Telephone: (609) 883-3300
Toll Free: 800-257-9491
Fax: (609) 883-3497
Founded: 1909
Employees: 194
Sales: $25.1 million (2002)
Stock Exchanges: Over the Counter
Ticker Symbol: HMTC
NAIC: 321219 Reconstituted Wood Product Manufacturing
Company Perspectives:
Build with Homasote and Every Day is Earth Day.
Key Dates:
- 1909:
- The company is founded as Agasote Millboard Company.
- 1916:
- Versatile Homasote Board is introduced.
- 1936:
- The company changes its name to Homasote Company.
- 1945:
- Pak-Line division is launched.
- 1961:
- Irving Flicker is named CEO and chairman.
- 1998:
- Flicker is succeeded by his son, Warren Flicker.
Company History:
Homasote Company, based in West Trenton, New Jersey, manufactures insulated wood fiberboard. It is the oldest manufacturer of building products from recycled materials in the United States.
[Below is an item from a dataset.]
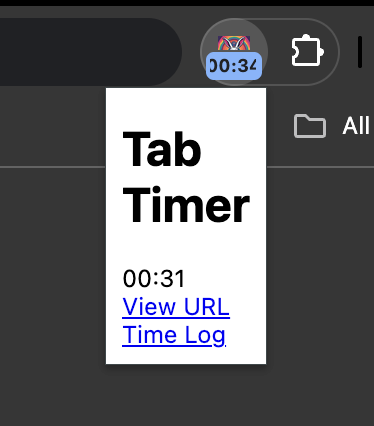Click blank white area inside Tab Timer popup

(186, 247)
Its signature product is homasote, a structural fiberboard made from recycled post-consumer paper and hot water, which are mixed together to create a slurry, then poured into molds, baked to remove the water, and cut to various sizes. Waste materials from this process are returned to the system and also recycled. Homasote is used in construction for structural purposes, paneling, insulation, concrete forming and expansion joint, sound control in floors and walls, and roof decking. Through its Pak-Line Division the company also uses homasote for the packaging and shipping of such industrial items as glass products, stone and metal parts, rolls of paper and film, and metal coils. Homasote estimates that it uses as much as 250 tons of waste paper each day, which translates into the elimination of 65 million pounds of solid waste each year and the saving of 1.4 million trees. The company's products are primarily sold to contractors and building material wholesalers. Publicly traded by way of the Pink Sheets, Homasote is majority owned by the Flicker family.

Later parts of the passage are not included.